During embryonic development in animals, the cells in the outer layer form the skin, the middle layer forms muscle and bone, and the innermost layer forms the liver or lungs. The cells in each layer have an affinity for each other, which means that they preferentially stick together, separating from cells in other layers that go on to form other parts of the body.

In the 1970s, researchers discovered that cells in frog embryos could be gently separated and, when mixed back together, would spontaneously rearrange into their original organization. This occurs because cells have different affinities for each other, and as they cluster and assemble, certain topological patterns of linkages and loops are preserved.

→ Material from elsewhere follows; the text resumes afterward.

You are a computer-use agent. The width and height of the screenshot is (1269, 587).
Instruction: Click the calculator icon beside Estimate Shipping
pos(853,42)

“In the context of these spatial arrangements of tissues, you can learn a lot from what's there, but also from what’s not there at the same time,” said Dhananjay Bhaskar, a recent Brown Ph.D. graduate.

The Brown researchers demonstrated in 2021 how their method can profile the topological traits of a single cell type that organizes into various spatial configurations and make predictions on it.

Originally, the system had a major issue - it was a slow and laborious process. The algorithm compared topological features one by one with other sets of cell positions to determine their differences or similarities. This process took several hours, hindering the algorithm's full potential in understanding how cells assemble themselves. Additionally, it made it difficult to accurately compare what happens when conditions change - a crucial aspect in investigating what goes wrong.

A new study has introduced a method to overcome the limitation of comparing large datasets of cell positions. The research team used persistence images, which are standardized picture-like formats to represent topological features, making it easier to compare these features. They also trained algorithms to generate "digital fingerprints" that capture the key topological features of the data, which allows researchers to classify thousands of simulations of cell organization into similar patterns without human input. This significantly reduces the computation time from hours to seconds. The researchers aim to infer the rules that govern how different cell types arrange themselves based on the final pattern. By tinkering with how certain cells are more or less adhesive, they can identify how and when dramatic alterations occur in tissue architecture.

The process has potential applications in understanding abnormal developmental processes and laboratory experiments involving drug-induced changes to cell migration and adhesion.

“If you can see a certain pattern, we can use our algorithm to tell why that pattern emerges,” Bhaskar said. “In a way, it’s telling us the rules of the game when it comes to cells assembling themselves.”

The research carried out by the scientists has shown the effectiveness of topology in providing a deeper comprehension of how cells organize themselves. This study has the potential to unlock new paths for further investigation into the mechanisms of cellular organization, which could lead to fresh insights into the development and functioning of living organisms. By utilizing topology to investigate the intricate nature of cellular organization, this research has made a valuable contribution to the field of biology and has the potential to transform our understanding of the basic processes of life.